--- Task statement ---
Reproduce the entries below word for word, starting at the line containing "Open the top Печать menu" and ending at the line containing "Looking at the screenshot, I should [x=20, y=41].", with both of those lines included.

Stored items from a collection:
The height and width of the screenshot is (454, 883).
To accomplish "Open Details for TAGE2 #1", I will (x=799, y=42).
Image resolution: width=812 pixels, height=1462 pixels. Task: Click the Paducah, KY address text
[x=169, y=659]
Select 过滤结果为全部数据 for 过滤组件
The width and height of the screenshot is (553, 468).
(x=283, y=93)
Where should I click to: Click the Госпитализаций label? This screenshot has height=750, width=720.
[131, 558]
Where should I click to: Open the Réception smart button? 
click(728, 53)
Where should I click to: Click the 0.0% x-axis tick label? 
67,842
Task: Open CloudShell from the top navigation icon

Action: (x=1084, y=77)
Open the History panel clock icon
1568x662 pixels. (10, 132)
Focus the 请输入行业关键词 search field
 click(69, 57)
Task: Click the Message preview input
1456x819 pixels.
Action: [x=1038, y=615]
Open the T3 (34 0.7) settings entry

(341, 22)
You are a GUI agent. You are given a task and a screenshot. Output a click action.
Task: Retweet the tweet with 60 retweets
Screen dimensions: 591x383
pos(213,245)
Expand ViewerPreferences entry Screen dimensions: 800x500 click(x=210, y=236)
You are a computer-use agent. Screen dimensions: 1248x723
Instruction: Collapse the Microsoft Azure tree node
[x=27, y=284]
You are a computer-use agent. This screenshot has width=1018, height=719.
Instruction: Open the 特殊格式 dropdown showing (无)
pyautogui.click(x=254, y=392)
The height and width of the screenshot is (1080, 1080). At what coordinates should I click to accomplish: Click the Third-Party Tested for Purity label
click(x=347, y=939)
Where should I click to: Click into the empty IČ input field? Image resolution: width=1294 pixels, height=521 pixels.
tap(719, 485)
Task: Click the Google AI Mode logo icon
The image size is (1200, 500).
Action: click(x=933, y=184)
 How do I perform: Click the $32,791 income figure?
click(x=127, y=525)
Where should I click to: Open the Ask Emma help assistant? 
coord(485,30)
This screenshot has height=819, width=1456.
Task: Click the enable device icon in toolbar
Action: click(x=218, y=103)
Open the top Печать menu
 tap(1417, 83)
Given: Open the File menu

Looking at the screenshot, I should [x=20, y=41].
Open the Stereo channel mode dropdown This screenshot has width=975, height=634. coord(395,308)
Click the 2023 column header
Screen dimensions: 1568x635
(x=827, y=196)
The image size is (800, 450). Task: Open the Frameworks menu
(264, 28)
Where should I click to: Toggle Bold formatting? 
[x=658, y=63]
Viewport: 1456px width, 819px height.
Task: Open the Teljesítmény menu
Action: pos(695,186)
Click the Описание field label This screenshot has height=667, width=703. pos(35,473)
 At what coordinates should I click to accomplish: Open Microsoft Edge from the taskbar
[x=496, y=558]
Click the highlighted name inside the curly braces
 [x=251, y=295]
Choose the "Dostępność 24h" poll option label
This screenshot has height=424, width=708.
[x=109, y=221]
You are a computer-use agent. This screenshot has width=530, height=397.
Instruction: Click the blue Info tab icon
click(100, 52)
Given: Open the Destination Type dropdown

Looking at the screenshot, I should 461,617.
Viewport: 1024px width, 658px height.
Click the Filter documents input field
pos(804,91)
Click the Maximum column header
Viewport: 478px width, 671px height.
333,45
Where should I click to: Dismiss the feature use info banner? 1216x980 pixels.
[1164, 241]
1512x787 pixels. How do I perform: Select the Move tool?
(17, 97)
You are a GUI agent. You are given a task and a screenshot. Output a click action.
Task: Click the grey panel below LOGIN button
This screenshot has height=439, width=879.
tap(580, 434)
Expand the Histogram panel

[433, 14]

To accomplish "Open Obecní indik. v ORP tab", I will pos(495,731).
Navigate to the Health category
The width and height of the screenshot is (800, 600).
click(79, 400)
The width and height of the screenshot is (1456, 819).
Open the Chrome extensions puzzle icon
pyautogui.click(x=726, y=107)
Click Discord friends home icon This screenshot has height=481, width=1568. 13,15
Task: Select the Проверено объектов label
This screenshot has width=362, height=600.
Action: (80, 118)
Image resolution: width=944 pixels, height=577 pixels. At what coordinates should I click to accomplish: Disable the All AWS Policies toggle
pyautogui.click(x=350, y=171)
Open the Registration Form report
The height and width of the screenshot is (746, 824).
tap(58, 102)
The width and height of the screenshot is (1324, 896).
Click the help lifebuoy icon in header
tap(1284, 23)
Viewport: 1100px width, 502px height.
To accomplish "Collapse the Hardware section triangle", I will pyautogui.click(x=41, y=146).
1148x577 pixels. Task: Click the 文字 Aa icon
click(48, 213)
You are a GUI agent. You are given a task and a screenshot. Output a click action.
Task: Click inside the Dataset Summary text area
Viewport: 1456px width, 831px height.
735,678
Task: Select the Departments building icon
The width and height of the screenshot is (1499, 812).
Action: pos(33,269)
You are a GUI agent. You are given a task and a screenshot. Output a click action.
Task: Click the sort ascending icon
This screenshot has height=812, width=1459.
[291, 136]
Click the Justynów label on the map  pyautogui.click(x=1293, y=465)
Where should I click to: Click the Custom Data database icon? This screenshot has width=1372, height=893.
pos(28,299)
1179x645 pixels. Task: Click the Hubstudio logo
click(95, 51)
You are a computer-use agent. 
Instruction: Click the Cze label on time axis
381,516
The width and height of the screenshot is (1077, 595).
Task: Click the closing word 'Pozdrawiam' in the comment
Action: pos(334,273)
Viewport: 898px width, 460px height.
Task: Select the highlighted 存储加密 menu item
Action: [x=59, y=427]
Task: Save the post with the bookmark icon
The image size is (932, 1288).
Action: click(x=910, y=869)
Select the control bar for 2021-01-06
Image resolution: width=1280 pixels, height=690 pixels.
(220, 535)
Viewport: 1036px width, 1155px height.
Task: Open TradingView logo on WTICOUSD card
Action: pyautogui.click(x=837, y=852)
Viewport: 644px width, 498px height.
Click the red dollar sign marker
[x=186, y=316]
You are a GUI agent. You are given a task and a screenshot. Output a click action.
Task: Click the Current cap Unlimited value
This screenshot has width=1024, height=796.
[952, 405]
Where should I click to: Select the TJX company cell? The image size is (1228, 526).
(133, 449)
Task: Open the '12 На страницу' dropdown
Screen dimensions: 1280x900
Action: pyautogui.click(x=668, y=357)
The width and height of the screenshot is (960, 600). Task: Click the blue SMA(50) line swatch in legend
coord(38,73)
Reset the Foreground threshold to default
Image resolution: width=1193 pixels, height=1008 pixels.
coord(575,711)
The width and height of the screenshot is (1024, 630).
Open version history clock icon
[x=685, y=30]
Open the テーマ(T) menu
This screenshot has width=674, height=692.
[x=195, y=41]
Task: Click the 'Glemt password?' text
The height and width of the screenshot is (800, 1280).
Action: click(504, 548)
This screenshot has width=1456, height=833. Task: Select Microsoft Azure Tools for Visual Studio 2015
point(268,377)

--- Answer to the problem ---
Open the top Печать menu
 tap(1417, 83)
Given: Open the File menu

Looking at the screenshot, I should [x=20, y=41].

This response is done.